Our first true off-pavement test came on Warloop Road in western Arkansas. The TAT guide describes it as a "moderate" section. The reality: a narrow, mostly downhill, somewhat overgrown trail with rock ledges, off-camber sections, and a couple of boulder steps that you cannot scout, you can only commit to. We aired down to about 22 psi, engaged X-MODE on its Snow/Dirt setting, and just kept slow, steady throttle. The Crosstrek's AWD system will figure out where to send power, but it might take a second. You can feel it working. Most of the time, you can crawl over the obstacle without needing to "bump it." That tip, by the way, came directly from a Subaru engineer. It worked. We cleared the section in an hour and a half, and Mercedes made a small sound that I am not going to describe in print.

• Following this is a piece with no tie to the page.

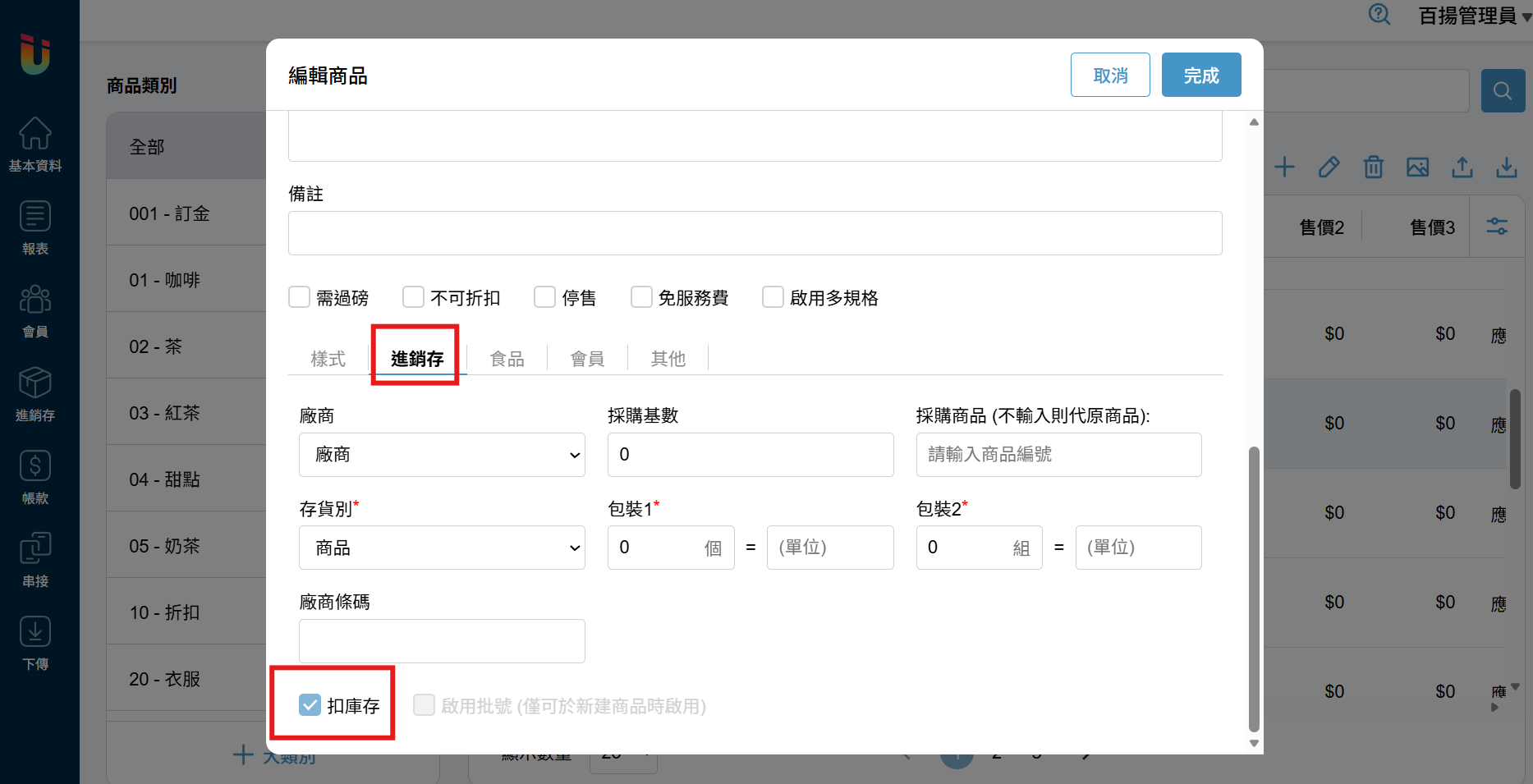The width and height of the screenshot is (1533, 784).
Task: Click the 廠商條碼 input field
Action: 442,641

Warloop Road, western Arkansas — narrow, downhill, overgrown, with rock ledges and off-camber sections.
Warloop Road, western Arkansas — narrow, downhill, overgrown, with rock ledges and off-camber sections.

What we noticed immediately was how the Crosstrek collected stones in the rear brakes. We have never driven a vehicle that did this. Small rocks would lodge between the rear backing plates and the rotors, and they made absolutely insane amounts of squealing and screeching on every stop. I popped a wheel/tire off once and dislodged them with a screwdriver. That worked once. After that, we just had to wait until they fell out on their own, which is a sentence I never thought I'd write about a passenger vehicle.

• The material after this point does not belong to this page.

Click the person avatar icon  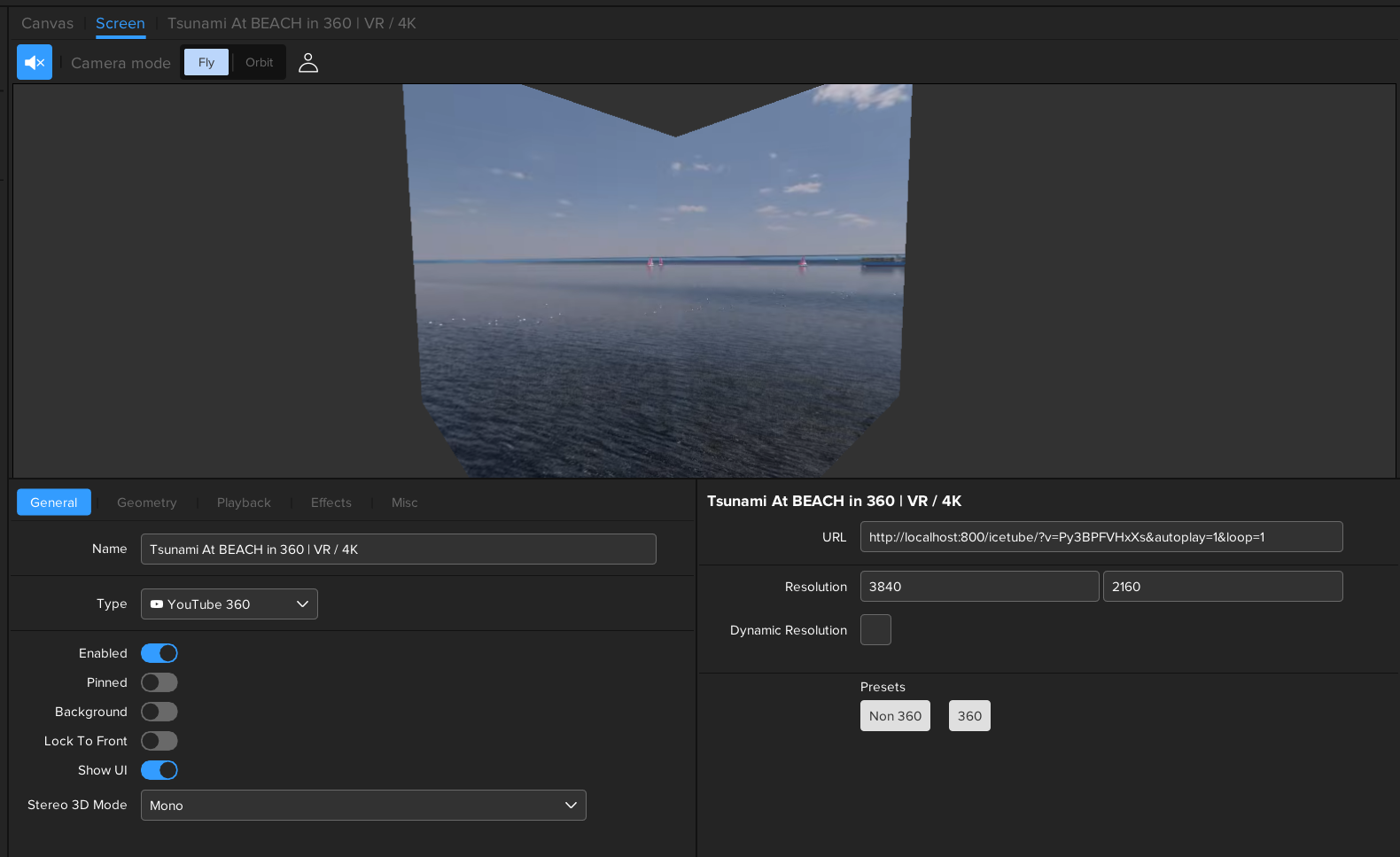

Days 14–22: The Central Section — Heat, Clay, Kudzu, and a General Store

Once the storm system finally broke, we got our first real look at the central TAT. This is the part of the country that doesn't make the highlight reels. Tennessee farm roads, Mississippi two-track, Arkansas backcountry, Oklahoma red dirt. It is also, in our opinion, the soul of the trip.

Tennessee water crossing on the central TAT — deeper than it looked, slower than we wanted, exactly the kind of thing that makes the trip.
Tennessee water crossing on the central TAT — deeper than it looked, slower than we wanted, exactly the kind of thing that makes the trip.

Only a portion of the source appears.